Figures 1 to 3 show the conventional three-way,
Schematic diagrams of two-way and one-way trigger-type sprayers according to the invention; FIGS. 4 and 5 are side views and partial front views of the trigger-type sprayer according to the invention; FIG. 6 is a diagram showing the nozzle locked. 7 is a perspective view showing the housing of the pump mechanism 14, FIG. 8 is a perspective view showing the secondary valve, and FIG.
FIG. 10 is a perspective view of the primary valve, FIG. 10 is a side sectional view of the sprayer with the nozzle unlocked, and FIG. 11 is a side sectional view of the sprayer with the nozzle pushed in. DESCRIPTION OF SYMBOLS 10... Sprayer, 12... Container, 12a... Container main body, 12b... One side, 12c... Mouth part, 14... Pump mechanism, 16... Housing, 18... Cylinder, 2
0... Piston, 22... Trigger, 24... Suction pipe, 26... Engaging projection, 28... Recess, 30... Hinge, 32... Orifice, 34... Nozzle, 34a...
Cylindrical portion, 36...hinge, 38...seal piece, 40...

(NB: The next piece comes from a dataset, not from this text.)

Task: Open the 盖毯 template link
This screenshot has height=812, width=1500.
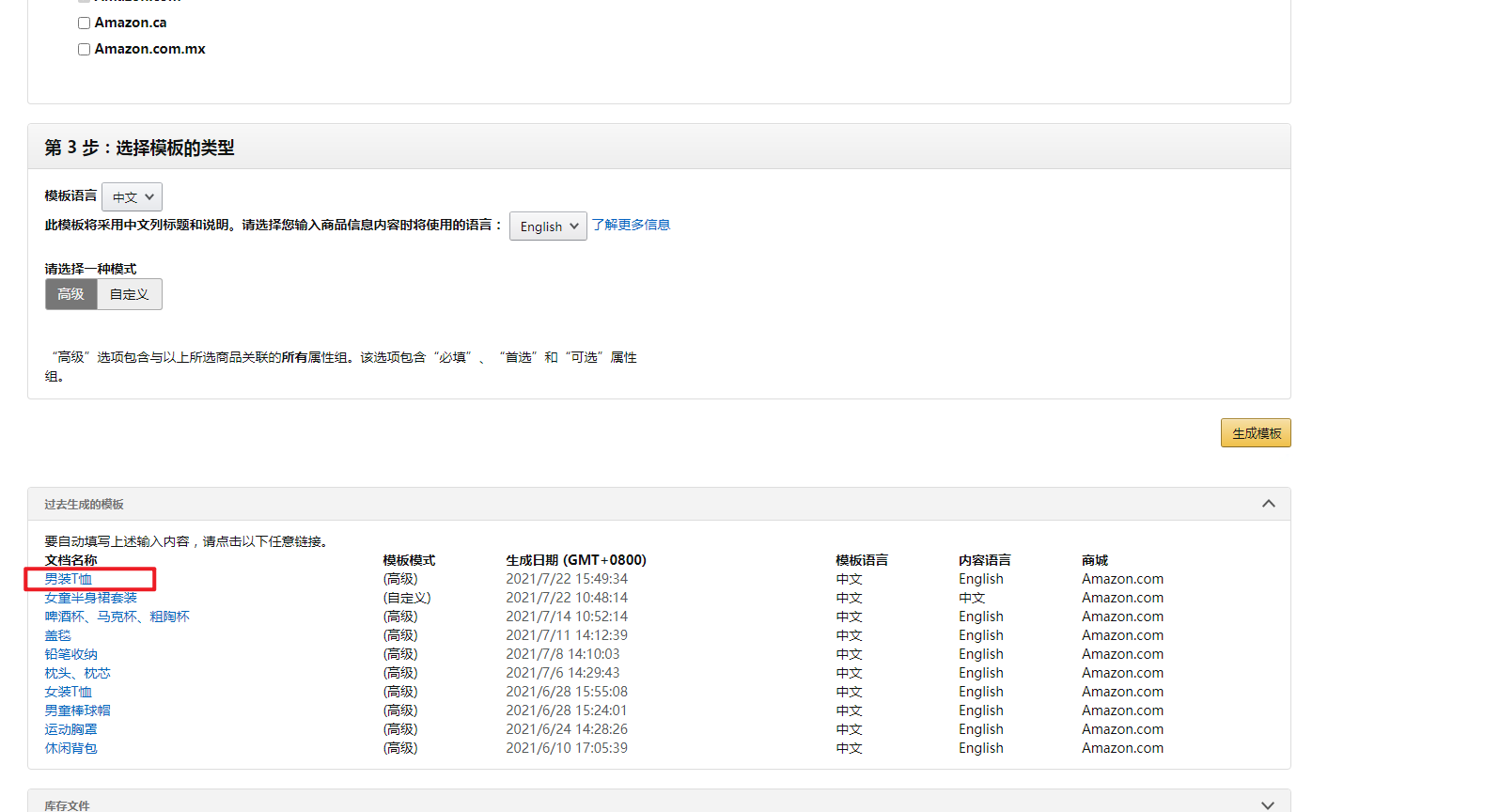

Seal piece, 42... Through hole, 44... Secondary valve, 46... Secondary valve body, 46a... Main body part, 46b... Guide part, 48
...Spinner, 48a...Main body, 48b...Guiding part, 4
8c... recess, 48d... channel, 50... spring part, 52
...Through hole, 54...Primary valve, 56...Primary valve body, 58...
Ring part, 60... Arm, 62... Coil spring, 6
4...Engaging part, 66...Hinge, 68...Supporter bar, 70...Engaged part, 72...Slit, 74...Protrusion part, 76...Negative pressure prevention hole, 78...Pressure chamber, 80,
82...Engagement protrusion.

Claims (1)

[Claims] 1. A trigger-type sprayer that sucks up liquid contained in a container, pressurizes it, and atomizes it, which comprises a housing attached to the mouth of the container, and a rotatable member attached to one end of the housing. a trigger attached to the trigger; a nozzle provided on the trigger and having an orifice; a cylinder whose intermediate portion is held by the housing and can face the orifice; A suction pipe that communicates with the inside, one end is connected to the nozzle, the other end is located inside the cylinder,
A piston that slides on the inner surface of the cylinder, and when the trigger rotates in one direction, closes the nozzle and opens the suction pipe, and when the trigger rotates in the other direction, opens the nozzle. and a valve means for closing the suction pipe, wherein the housing, the trigger, the nozzle, the cylinder, and the suction pipe are integrally formed. 2. A container, a housing that is attached to the container and that sucks up the liquid contained in the container, pressurizes it, and sprays it, and that is attached to the mouth of the container, and a rotatable housing that is attached to one end of the housing. a trigger attached to the trigger; a nozzle provided on the trigger and having an orifice; a cylinder whose intermediate portion is held by the housing and can face the orifice; A suction pipe that communicates with the inside of the container, a piston that has one end connected to a nozzle and the other end located inside the cylinder and slides against the inner surface of the cylinder, and when the trigger rotates in one direction, the nozzle and a valve means for closing the nozzle and closing the suction pipe when the trigger is rotated in the other direction. A trigger characterized in that the mouth of the container is attached to a side surface of the container that is substantially upright and extends substantially horizontally, and the housing, the trigger, the nozzle, the cylinder, and the suction pipe are integrally formed. type sprayer.